Ihre menschlichen Gäste können in drei gemütlichen Heu-Schlafstuben übernachten, abends am Lagerfeuer grillen und Natur pur genießen. Alles ist erlaubt, „nur keine Handys. Die Gäste sollen wirklich zur Ruhe kommen“, sagt Martina Theurer. Ihr ältester Gast war 82 Jahre alt, der jüngste zwei Monate. Ihre nicht ganz alltägliche Unterkunft sei für alle geeignet, „allerdings sollte man keine Angst vor Hunden oder anderen Tieren haben“, sagt sie. Denn Vierbeiner und Federvieh gehören genauso zum Heuhotel dazu wie die Menschen.

Angekettet an der Heizung, nicht geeignet für die Zucht

70 Tiere leben auf dem Gelände, die Kapazität für Großtiere ist inzwischen erschöpft. Ein jedes hat seine Geschichte mitgebracht. Die Hängebauchschweine waren das Geburtstagsgeschenk für einen 19-Jährigen und wurden an eine Heizung angekettet. Zwei der Esel entsprachen nicht der Idealvorstellung des Züchters und sollten zum Schlachter, zwei der Ziegen knabberten zu sehr an den Bäumen ihrer Besitzer und wurden deswegen abgegeben. „Ich habe alle gleich lieb“, sagt Martina Theurer, die lange Jahre als freiberufliche Altenpflegerin gearbeitet hat. Inzwischen widmet sie ihre ganze Kraft den Tieren. Trotzdem kommt sie gerade so über die Runden. Nur für acht Tiere wurden bisher Patenschaften übernommen, die Nachfrage nach Übernachtungen im Heuhotel könnte auch besser sein und zu tun gibt es immer mehr als genug auf dem Hof.

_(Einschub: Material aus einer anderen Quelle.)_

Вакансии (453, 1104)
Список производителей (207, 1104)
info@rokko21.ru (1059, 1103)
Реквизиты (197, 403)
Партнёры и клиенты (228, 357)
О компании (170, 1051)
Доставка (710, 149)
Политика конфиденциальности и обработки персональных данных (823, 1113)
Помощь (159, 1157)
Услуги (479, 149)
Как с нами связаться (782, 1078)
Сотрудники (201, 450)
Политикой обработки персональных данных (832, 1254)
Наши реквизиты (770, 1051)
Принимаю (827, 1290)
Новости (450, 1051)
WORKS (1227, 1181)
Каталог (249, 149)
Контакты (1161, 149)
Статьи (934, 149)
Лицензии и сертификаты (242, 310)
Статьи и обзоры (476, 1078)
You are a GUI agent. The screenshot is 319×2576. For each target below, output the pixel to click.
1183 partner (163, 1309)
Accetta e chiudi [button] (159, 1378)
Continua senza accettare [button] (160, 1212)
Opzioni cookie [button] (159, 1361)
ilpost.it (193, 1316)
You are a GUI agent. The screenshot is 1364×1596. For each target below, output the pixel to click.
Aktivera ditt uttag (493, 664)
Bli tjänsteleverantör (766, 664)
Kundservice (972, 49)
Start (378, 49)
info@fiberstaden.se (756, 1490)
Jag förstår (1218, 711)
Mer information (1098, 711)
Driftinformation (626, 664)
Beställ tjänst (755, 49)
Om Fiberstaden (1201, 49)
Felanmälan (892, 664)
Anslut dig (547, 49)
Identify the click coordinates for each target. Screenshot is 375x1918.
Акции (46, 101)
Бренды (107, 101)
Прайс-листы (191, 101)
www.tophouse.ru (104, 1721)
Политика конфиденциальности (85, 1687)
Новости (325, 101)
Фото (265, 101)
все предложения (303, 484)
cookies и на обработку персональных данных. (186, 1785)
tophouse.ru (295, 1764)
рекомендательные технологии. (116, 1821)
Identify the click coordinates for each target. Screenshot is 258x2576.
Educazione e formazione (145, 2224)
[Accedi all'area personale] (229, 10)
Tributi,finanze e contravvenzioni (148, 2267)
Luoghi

Kostenlose Übernachtung gegen ein paar Stunden Arbeit

Vor einigen Wochen hat sie einen jungen Mann für zwei Nächte bei sich beherbergt, der von Tschechien hierher gewandert ist. „Er hat mir beim Bau eines Vogelgeheges geholfen und hat dafür freie Kost und Logis bekommen“, erzählt sie. Dadurch kam sie auf die Idee, auch anderen – die vielleicht zu wenig Geld für einen Urlaub haben – freie Kost und Logis gegen vier Stunden Arbeit auf dem Gnadenhof anzubieten. Und wer mag, kann auch einfach so zum Helfen kommen. Vielleicht wird er am Tor von Lara begrüßt. Das Schaf hatte als Lamm einen Unfall und war aus Sicht des Tierarztes so gut wie tot. Doch Martina Theurer hat Lara aufgepäppelt. Ihr Schädel ist zwar etwas schief, aber ansonsten geht es Lara gut. „Wenn wir die Tür offen lassen, liegt sie schneller auf dem Sofa, als wir schauen können. Sie ist wie ein Hund“, sagt Martina Theurer und lacht. „Das hier ist mein größtes Glück.“

Übernachten im Heu

Heuhotel Murrquelle
: Bis zu 30 Personen können im Heuhotel Murrquelle übernachten, deswegen sind auch Klassen oder Gruppen willkommen. Das Heuhotel ist von Mai bis einschließlich September geöffnet. Erwachsene zahlen für eine Übernachtung mit Abendessen und Frühstück 30 Euro, Kinder ab drei Jahren 23 Euro. Es gibt auch Platz zum Zelten. Am Wochenende hat die Weinstube geöffnet. Mehr Infos gibt es auf der Homepage.

Heuhotel Schweizerhof
: Im Großerlacher Teilort Mannenweiler betreibt das Ehepaar Nowak seit 2013 ebenfalls ein Heuhotel. Auch hier sind Klassen oder Gruppen willkommen, es gibt Platz für etwa 50 Personen. Ab 15 Personen kostet die Nacht (ob im Heu/Zelt/Wohnmobil) für Erwachsene 15 und für Kinder 10 Euro. Frühstück oder Küchennutzung werden extra berechnet. Mehr Infos im Internet.